Und ich werde mich beobachten, aber mein Gefühl ist auch, dass ich gerade bei einem thematisch spitzen Heft Rubriken brauche, Heftteile, die meine Form des Erlebens variieren. Denn hier erlebe ich ständig nur Menschen am Limit, bei denen dauernd der Tod mitfährt, da wäre zum Beispiel ein Serviceteil, bei dem Mountainbikes oder Ruderboote gezeigt werden, die in mir die Assoziationskette in Gang setzen, mir zu überlegen, über welchen Ozean (oder Teich) ich denn rudern würde, oder welchen Hügel ich herunterfahren würde, wahrscheinlich ganz recht. Immer nur Lebensgefahr nutzt sich auch irgendwann ab oder wird anstrengend.

Andererseits: Einer Leserschaft elf lange, schöne Geschichten hinzulegen und sonst gar nichts, ohne Werbung dazwischen und das für knapp zehn Euro, spricht für Überzeugung.
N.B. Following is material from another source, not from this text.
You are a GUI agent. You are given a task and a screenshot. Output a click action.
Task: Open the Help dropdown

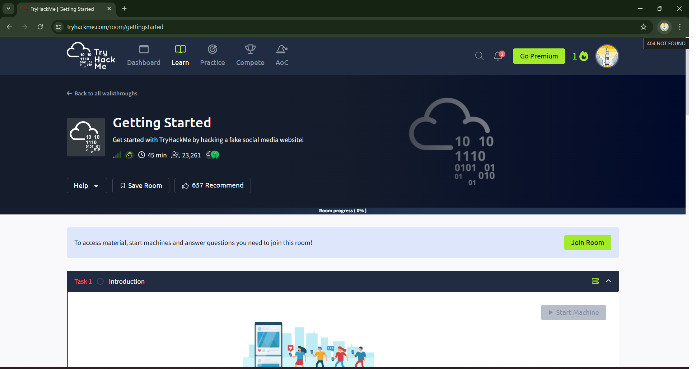[x=87, y=185]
Ich wäre ein bisschen überrascht, aber sehr happy, wenn es einfach funktioniert.

Limits
Motor Presse Stuttgart
9,80 Euro

Offenlegung: „Limits“ erscheint bei der Motor Presse Stuttgart, einem Verlag, bei dem mein momentaner Arbeitgeber Gruner & Jahr mit knapp 60 Prozent Mehrheitsgesellschafter ist.

Fußnoten

Fußnoten
1 Ich bin mir allerdings nicht mehr sicher, welches Beispiel ich gewählt hatte, aber wie ich mich kenne, war es aus der Griechenlandkrise, wo ein und dieselbe Geschichte oftmals unter „Politik“, „Wirtschaft“, „Kultur“, „Ausland“ oder sogar „Reise“ hätte einsortiert werden können, von Rubriken wie „Dossier“ ganz zu schweigen.
2 Wochenformate bestehen in weiten Teilen aus winzigen Meldungen, die oft nicht mehr als ein Foto mit zwei Sätzen Bildunterschrift sind.
3 Sich also zum Beispiel in der Bildsprache und Gestaltung klar voneinander abgrenzen.
4 Und das allergrößte Geheimnis in der Formel sind Geschichten und Formate, die möglicherweise nur einer Minderheit der Leser gefallen, diesen aber so gut, dass sie alleine schon Kaufanreiz – und in jedem Fall stilbildend – sind.
5 Eine über Extrem-Ski und eine über Extrem-Mountainbiking

3 Kommentare

  1. Lieblingssatz: „Ich teile nämlich das leicht euphorische Hochgefühl, dass man im 2018 endlich Zeitschriften nur noch für Menschen macht, die Zeitschriften mögen, weil kaum jemand mehr zufällig eine Zeitschrift kauft.“

  2. Nehmt mal bitte Metal Magazine unter die Lupe.
    Da gibt’s auch ne große und kaufkräftige Zielgruppe.
    In dem Bereich hat sich vor 3-4 Jahren eine interessante Abspaltung von Teilen der „RockHard“ Redaktion abgespielt, die in einem komplett neuen und sehr guten Magazin „Deaf Forever“ aufgegangen ist.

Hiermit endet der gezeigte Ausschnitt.